● TRY IT:
Images in the data are to be skipped, while every line is restated exactly as written.

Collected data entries

_ _ _ _ _ _ _

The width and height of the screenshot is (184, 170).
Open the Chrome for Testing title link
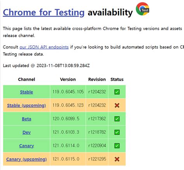43,12
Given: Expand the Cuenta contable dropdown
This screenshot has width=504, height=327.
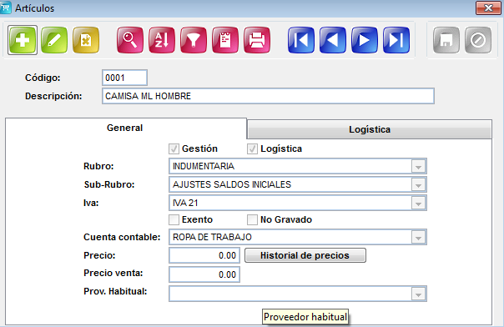Looking at the screenshot, I should [418, 238].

_ _ _ _ _ _ _

● RESPONSE TO THIS TASK:
The width and height of the screenshot is (184, 170).
Open the Chrome for Testing title link
43,12
Given: Expand the Cuenta contable dropdown
This screenshot has width=504, height=327.
Looking at the screenshot, I should [418, 238].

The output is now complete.